Recuerda Lambán el documento del 828 que avala aquel Condado que incluía los valles de Ansó, Hecho y Canfranc. Reino de facto en 1035 al que se incorporaría la casa de Barcelona entre 1137 y 1150 en que «Aragón será el cabo principal de nuestra alteza» y «en nombre y título nuestro principal» en palabras de Jaime I y Pedro IV. Las cuatro barras rojas sobre fondo de oro de la Casa de Aragón son la «señal real» de la que derivará la palabra «senyera» usada en Aragón, Cataluña, Valencia, Mallorca y en antiguos dominios de la Corona como el ducado de Provenza. Se discute ahora si las utilizó Ramón Berenguer IV antes que el propio Alfonso II ; como se discute con interpretaciones del siglo XIX la figura de Wifredo el Velloso, un mito de «cabells quasi vermells, de cara fort clara, los ulls aixi como lleó, la barba fort roja» de finales del IX.

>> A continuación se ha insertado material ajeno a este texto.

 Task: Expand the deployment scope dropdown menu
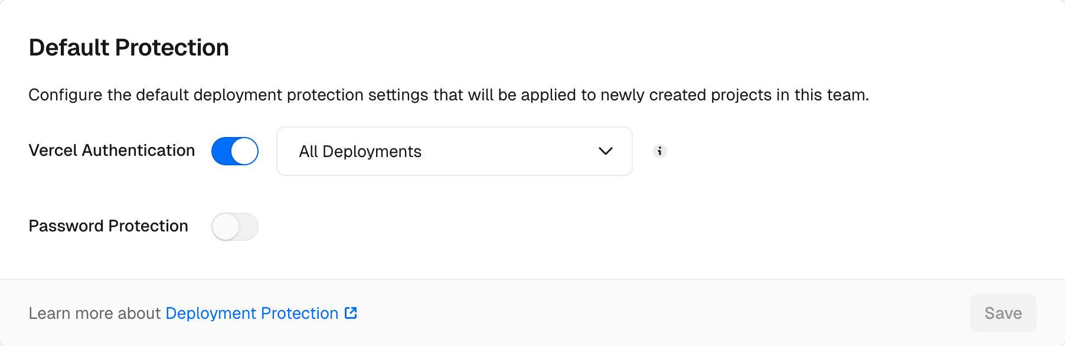453,151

Nunca los reyes de Aragón se titularon reyes de Cataluña como tampoco fueron reyes de Pamplona. Nunca fue confederación en el sentido con que definimos este concepto, como tampoco fue corona catalano aragonesa, una concepción del XIX debida a Antonio Bofarull. La boda de Petronila, la hija del rey de Aragón Ramiro II, con Ramón Berenguer IV no tiene nada de confederación. Este reconoce a Ramiro como «rey, señor y padre». Y cuando en 1351 Pedro IV el Ceremonioso crea el ducado –luego principado– de Gerona lo hace para afianzar la posición del heredero de la Corona Aragonesa como la monarquía inglesa había creado el Principado de Gales en 1301 o el de la francesa que otorgaba el título de Delfín a los herederos desde 1349. De hecho Pedro IV se adelantó en 40 años a la creación del Principado de Asturias (1388) y 70 al navarro de Viana (1414-1423). En resumen las monarquías absolutas tenían una clara tendencia a integrar, a asegurar la unidad de las herencias frente a la tendencia disgregadora de una nobleza territorial. Un ducado o un principado aseguraban esta necesaria unión.

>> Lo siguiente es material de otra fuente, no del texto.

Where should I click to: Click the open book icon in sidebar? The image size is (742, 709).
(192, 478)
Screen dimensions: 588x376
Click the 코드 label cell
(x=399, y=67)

Se detiene finalmente Lambán en Santa María de Sijena donde reposa Pedro II. Habla del incendio y expolio que sufrió en 1936 –«por milicias procedentes de Barcelona»–. Tiene clara la reivindicación de su patrimonio, hoy en largo proceso judicial.
Cuando hoy en Menorca conmemoramos la conquista de Alonso III en 1287 –también con diferentes interpretaciones– la iniciativa de Lambán nos abre nuevos horizontes de esperanza.
(1) Ricardo García Cárcel . «La herencia del pasado» Galaxia Gutenberg 2012.
(2) «Flos Mundi». Citado por Miquel Coll i Alentorn en «Guifré el Pelós».